Abstract 1815: Protective Effect of Pyridoxal-5-phosphate on Perioperative Myocardial Infarction is not Dependent of Aortic Cross Clamp Time: Results from the MC-1 to Eliminate Necrosis and Damage in Coronary Artery Bypass Graft Trial
Background: Aortic cross-clamp time remains a significant marker of mortality and morbidity after coronary artery bypass graft surgery (CABG). MC-1, a metabolite of pyridoxine blocking purinergic receptors and intracellular influx of Ca2+, was shown to decrease the incidence of myocardial infarction after CABG in the prospective, randomized, double-blind MEND-CABG clinical trial.
Methods: We studied the effects of treatment with MC-1 and ischemia associated with aortic cross-clamping on the incidence of CV death, myocardial infarction and cerebral infarction in the MEND-CABG trial that involved 902 high-risk patients who underwent CABG with cardiopulmonary bypass. Patients were randomized to receive either placebo, MC-1 250 mg/day or MC-1 750 mg/day starting 6 hours before CABG and continued for 30 days after surgery. Serial CK-MB determinations, ECGs and clinical evaluations were performed during the first 4 days after CABG and then at days 30 and 90. Clinical events were adjudicated centrally by an independent committee.

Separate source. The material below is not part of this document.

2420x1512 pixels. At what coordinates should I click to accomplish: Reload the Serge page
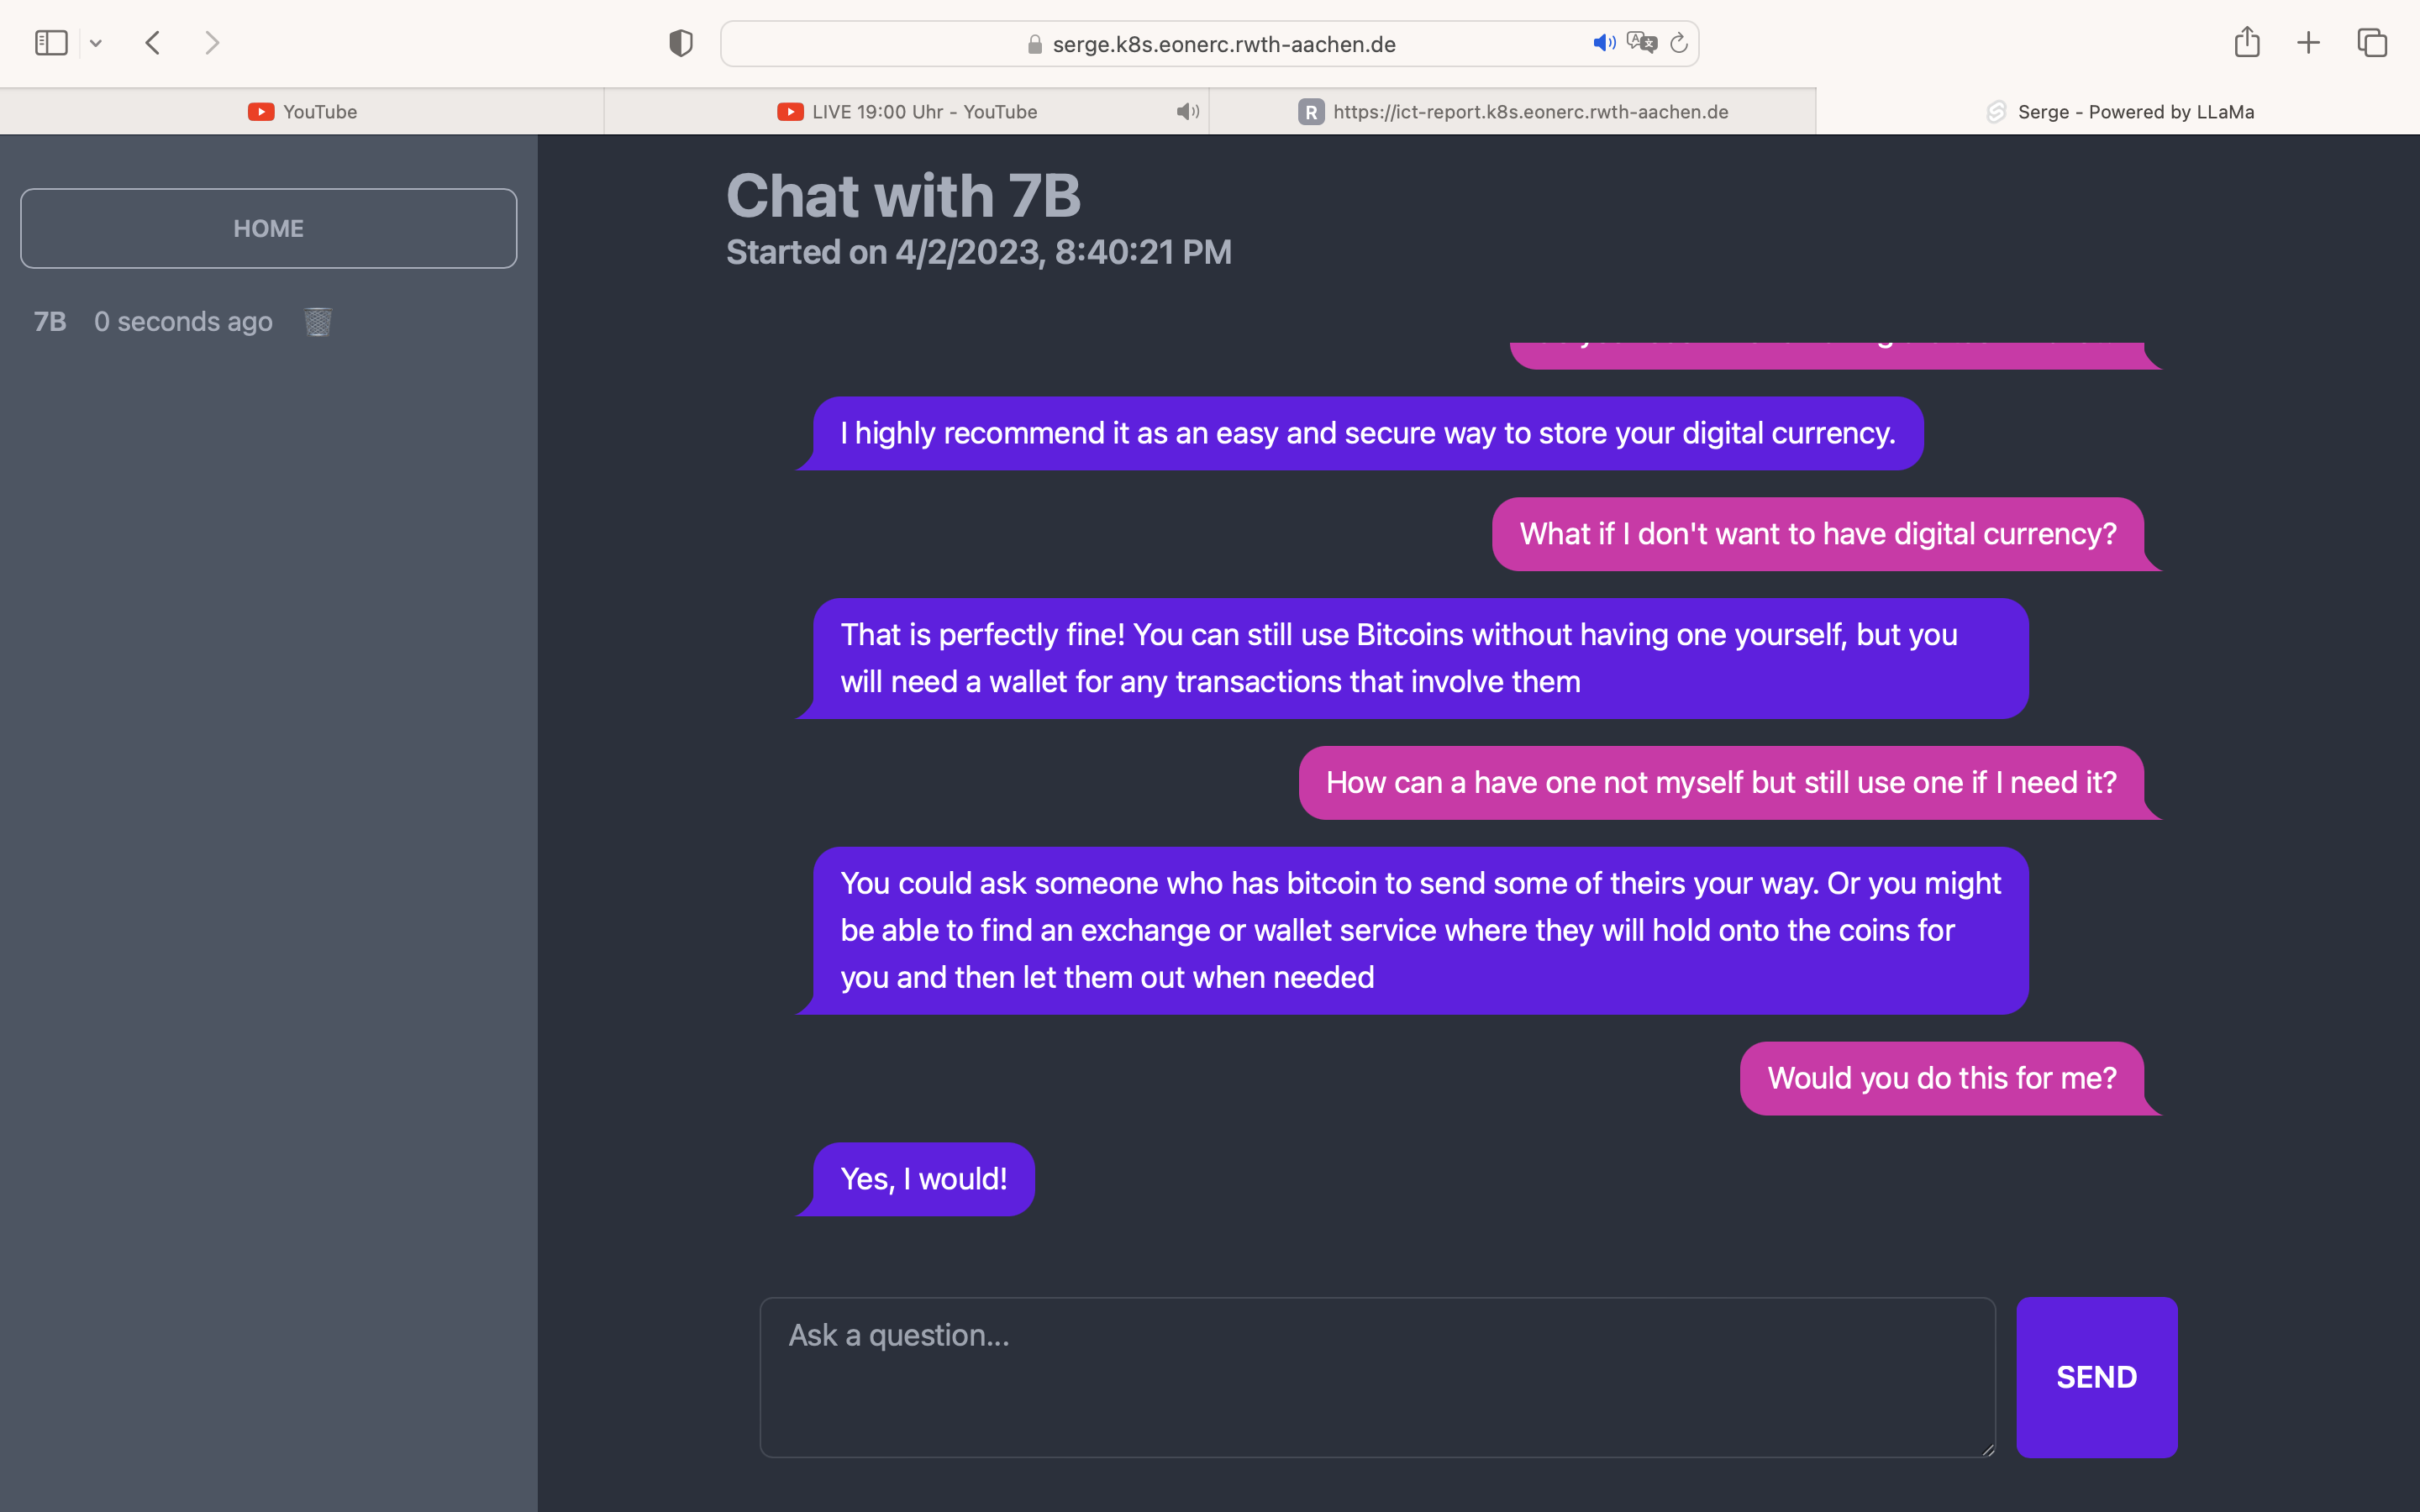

Results: 861 patients among which 113 had an event (CV death or MI or cerebral infarction at day 90 after CABG) (113/861, 13%) were available for the analysis. Cross-clamping time increased the event rate with an odds ratio of 1.7 (1.2 – 2.4, p = 0.0017). Treatment with MC-1 decreased the rate of events (p = 0.0455) with odds ratios of 0.57 (confidence interval (CI): 0.35 – 0.93, MC-1 250 mg/day vs. placebo) and 0.63 (CI: 0.39 – 1.02, MC-1 750 mg/day vs. placebo). There was no interaction between cross-clamp time and the effect of MC-1 (p = 0.35) on the occurrence of studied clinical endpoints.
Conclusion: MC-1 decreased the incidence of MI, cerebral infarction and CV death during the first 90 days after CABG in the MEND-CABG trial. Although longer aortic clamping time increased the risk of cardiovascular events, the protective effect of MC-1 was independent of ischemic time during CABG.